» **WHAT NEEDS TO BE DONE**: Please tally how many lines in the entries below include the word "agent", giving only the number.

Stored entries
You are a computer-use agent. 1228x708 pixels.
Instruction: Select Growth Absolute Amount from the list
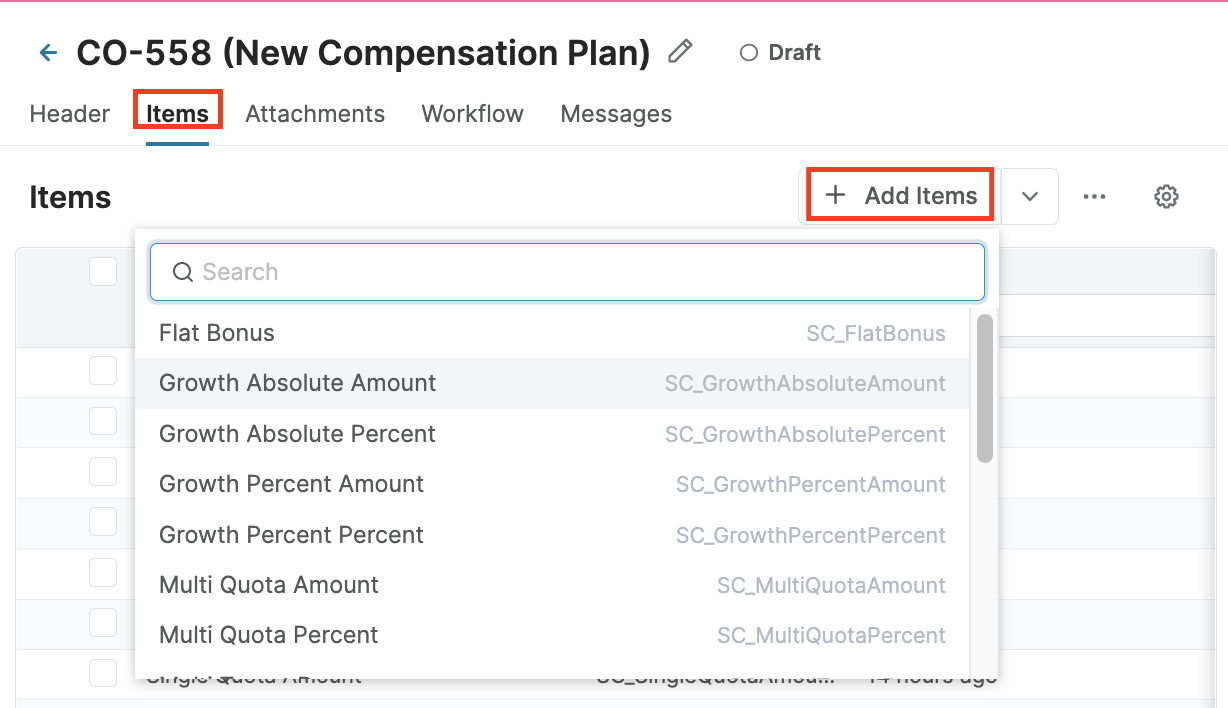click(x=298, y=383)
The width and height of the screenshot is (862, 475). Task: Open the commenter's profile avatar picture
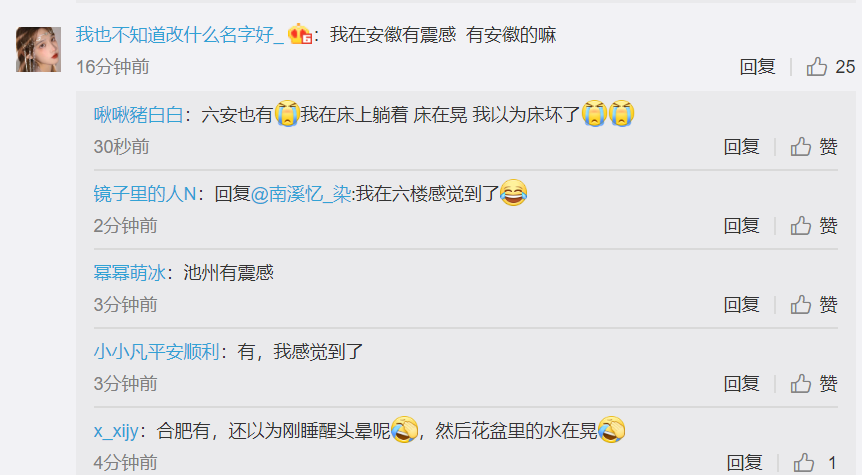[x=38, y=49]
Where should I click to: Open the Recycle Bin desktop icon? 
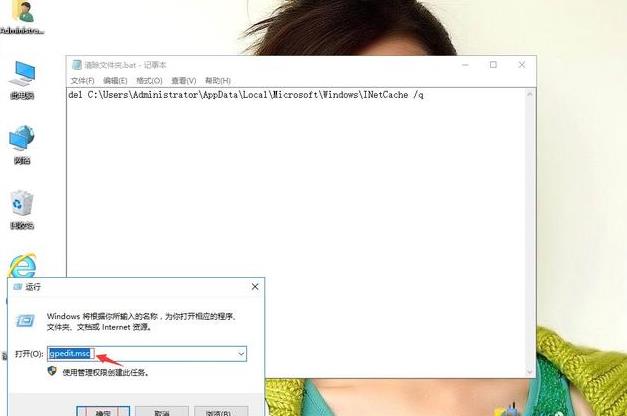pyautogui.click(x=21, y=205)
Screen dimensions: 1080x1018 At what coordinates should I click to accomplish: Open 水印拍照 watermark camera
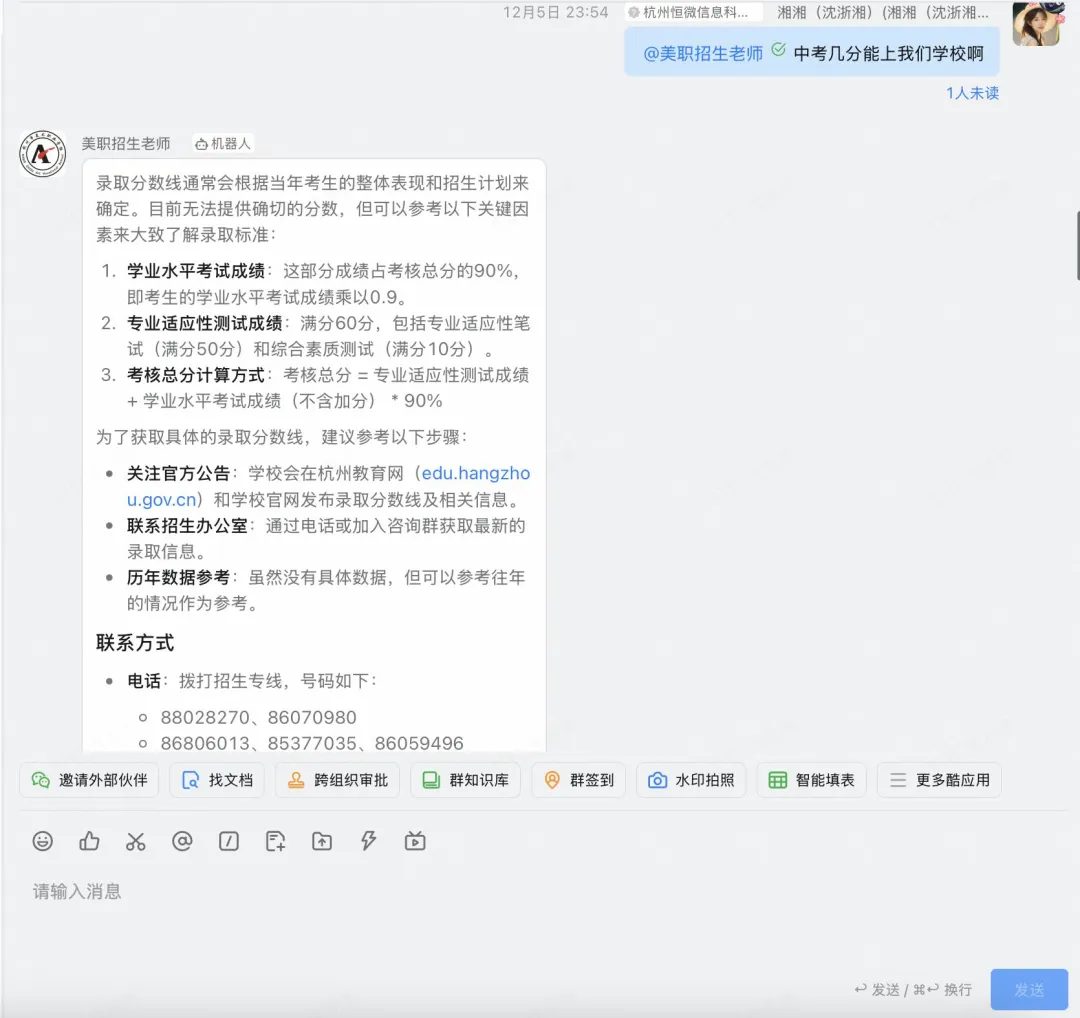691,780
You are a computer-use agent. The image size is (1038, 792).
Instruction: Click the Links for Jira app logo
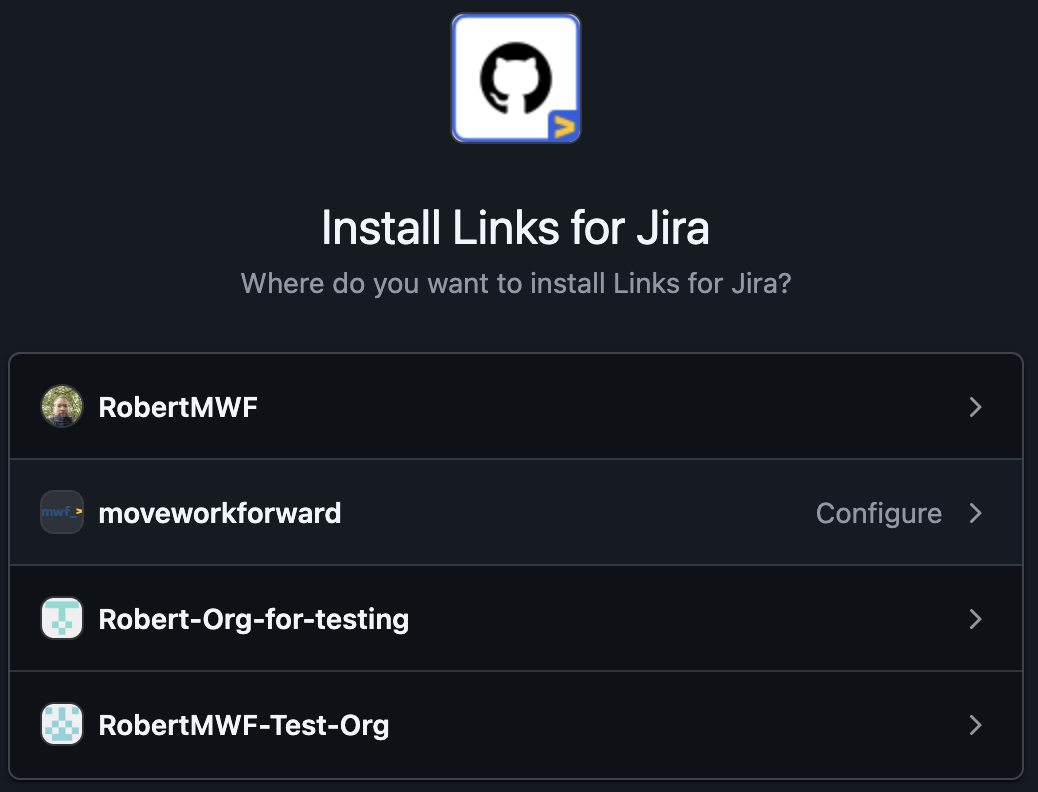(x=516, y=78)
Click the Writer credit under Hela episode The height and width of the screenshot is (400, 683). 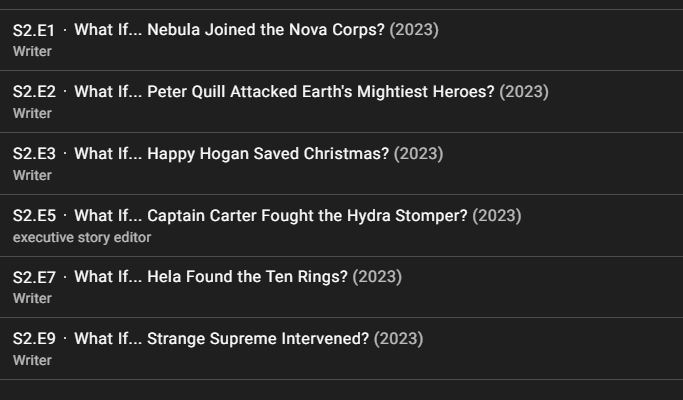[x=32, y=298]
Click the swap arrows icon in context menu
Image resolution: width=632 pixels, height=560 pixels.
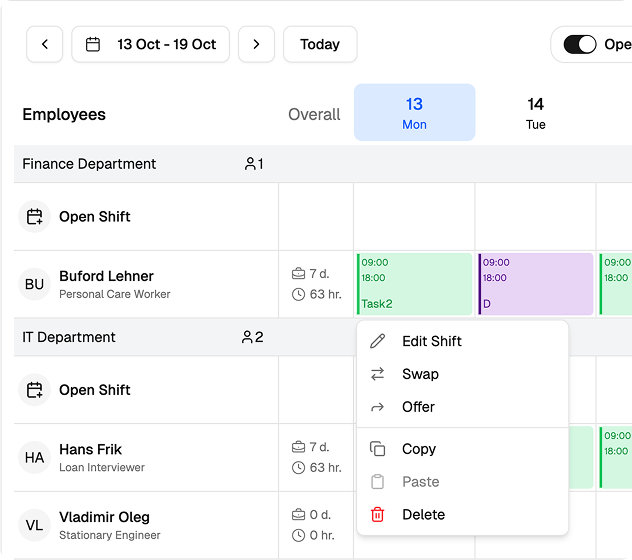point(377,374)
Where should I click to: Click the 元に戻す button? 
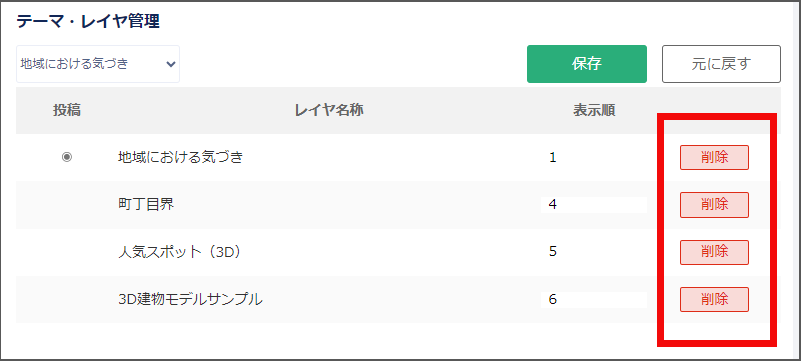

» **OUTPUT**: 2